Wait until next time on stimulus pullback

The Federal Reserve’s policy-setting Open Market Committee met this week. It surprised both financial markets and many pundits by sticking with its established pattern of expanding total reserves in the banking system by purchasing U.S. Treasury bonds and mortgage-backed securities. The immediate response of stock markets, which had sagged a bit in anticipation of the Fed beginning to taper off this policy, was to rise sharply.

My personal opinion is that this was the correct decision for now, but any marginal benefit to the economy from the Fed’s unprecedented low interest rate policy is diminishing. This week’s decision kicks the knottiest policy questions down the road. The Fed will tighten eventually; that is a certainty. The questions of when, in response to what criteria and under what circumstances, remain unanswered.

Time is slipping away. As of the end of the meeting, chairman Ben Bernanke has 135 days and three more open market meetings left before his monetary coach turns into a pumpkin. If the committee does not alter course by then, a new chairman will be juggling a hot potato from the start.

To understand all this, start by reviewing basics of what a central bank like the Fed can do. People commonly perceive that “the Fed sets interest rates.” Those who had some econ might say “the Fed controls interest rates and the money supply.” But neither is really correct.

The Fed has direct control over only one thing, the total amount of reserves in the banking system. Reserves are funds that banks have, largely from deposits, that are not lent out or invested in financial securities.

These reserves fall into two categories. “Required reserves” are the fraction of deposits that by law may not be lent out, but rather must be kept as cash in the bank itself or in a “reserve account” with a Fed District Bank like Minneapolis or Kansas City. These reserves are a safety measure, a liquidity cushion to ensure that the bank always will have available cash to give to any depositor wishing to make a withdrawal.

“Excess reserves” are any reserves above this minimum required. These are kept when a bank decides it wants an additional cushion above the legal minimum or does not see any safe and profitable way to lend or invest the funds.

Excess reserves also are kept at the Fed. One recent complication is that while the Fed paid no interest on reserve accounts for 90 years, it does now. In other words, banks now effectively have the option of lending money back to the Fed, rather than to business or household borrowers, and the interest rate the Fed offers influences that decision.

All reserves in the system, plus currency in circulation, add up to the “monetary base.” And this “monetary base” historically is closely related to the “money supply,” which is the sum of currency and all bank deposits.

This money supply, in interaction with the demand for money for various purposes, is what determines interest rates.

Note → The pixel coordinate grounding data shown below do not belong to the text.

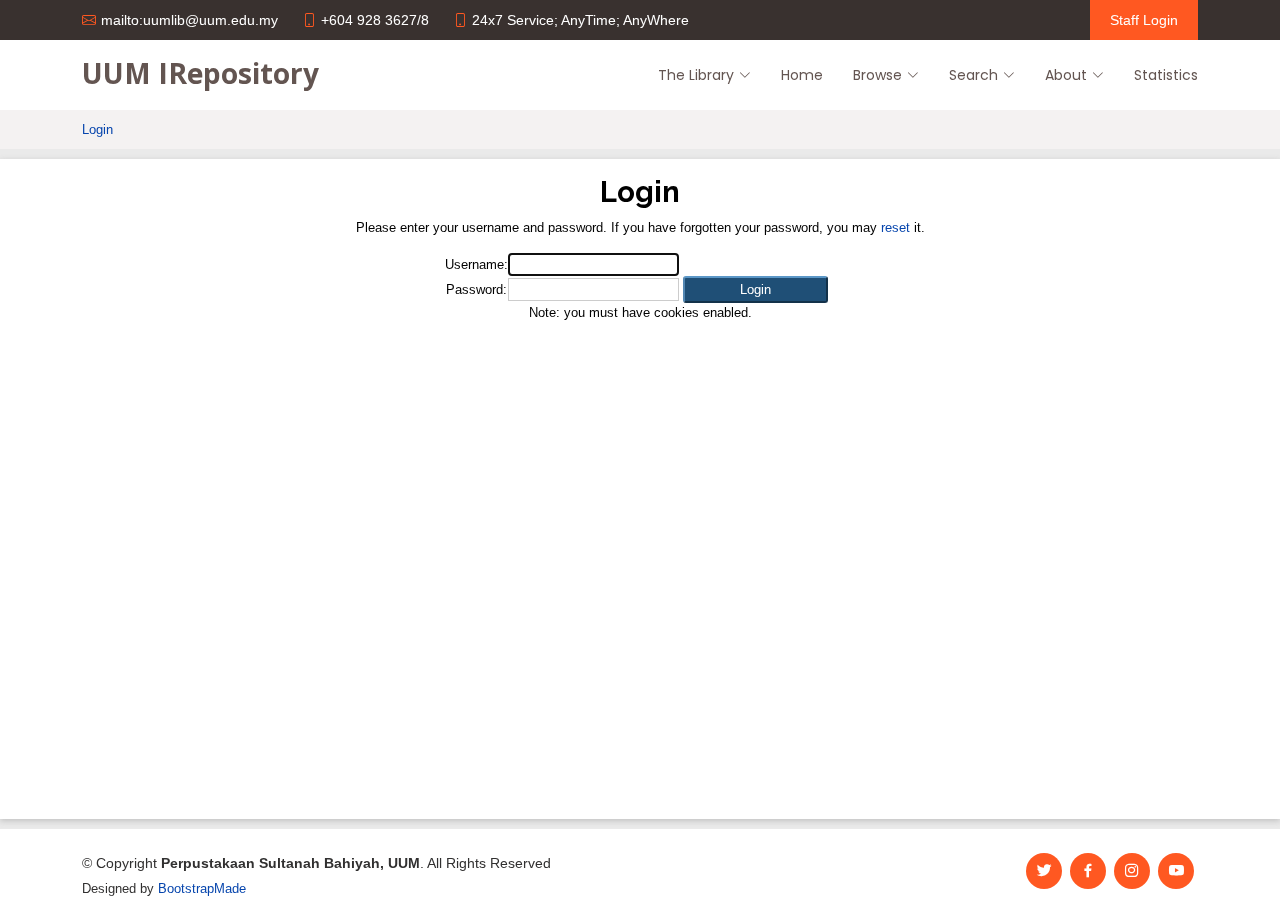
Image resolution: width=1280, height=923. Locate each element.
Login (97, 129)
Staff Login (1144, 20)
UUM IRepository (200, 73)
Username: (476, 264)
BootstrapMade (202, 888)
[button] (755, 289)
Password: (476, 289)
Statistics (1166, 75)
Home (802, 75)
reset (895, 227)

Importantly, over the long run, growth of the money supply relative to the overall economy is what drives the changes in the general price level that we call inflation or deflation. So the Fed does not “control” either the money supply or interest rates in a strict sense.

Observers talk about the Fed changing interest rates, loaning money to banks, increasing the money supply or purchasing bonds as if these were completely separate tools. But these all boil down to changing the level of reserves via slightly different means.

When established a century ago, the idea was that the Fed would provide “a flexible currency” by loaning money directly to banks that needed loanable funds and that would put up collateral. These “discount window loans” would be repaid when retail loan demand slackened.

The Fed still does make such loans, but they are minor, except in emergencies such as the weeks after 9/11 or many months after the financial crisis began to unfold in October, 2008. Such loans were ignorantly portrayed by some as “gifts,” to banks, but they were loans that now are almost entirely paid off.

The Fed can vary such loaning by increasing or decreasing the interest rates it charges. And it can announce changes in its target for very short-term interest rates. That is the purview of the open market committee and an announcement to change or not is the usual outcome of a meeting.

However, the open market committee can announce any darned target it wants, but interest rates will change only if the Fed varies the quantity of bank reserves. It does so by purchasing or selling bonds “on the open market,” along with any other private buyer or seller of bonds. That is why the committee that directs such purchases is called the “Open-Market Committee.”

When it buys bonds, it pays for them by just creating new bank reserves out of thin air. And when it sells them, reserves are destroyed. (For more details, read any introductory macro text.)

When the Fed began to buy bonds in unprecedented quantities as the financial crisis unfolded, some reporters described this as unprecedented. But the Fed had been doing this for 90 years. If not, how did it come to own some $700 billion of bonds at the start of the crisis?

The only difference was the scale of purchases and the fact that buying continued even after short-term interest rates hit zero.

What businesses and households expect for the future is increasingly recognized as important in determining their willingness to change current investment or consumption, so making statements about what it will do in the future is now thought important for the Fed. Hence the current enormous emphasis on open market committee statements and comments by its voting members. But such “future guidance” depends on belief that it will actually be able to do what it promises.

The Fed has increased reserves at an unprecedented rate for five years. Real interest rates have been at historic lows. It says it can unwind this stance as the economy strengthens, without slowing it down or letting inflation break out. There is much division among economists as to whether and how this can be done. What it did Wednesday is delay the start for six weeks.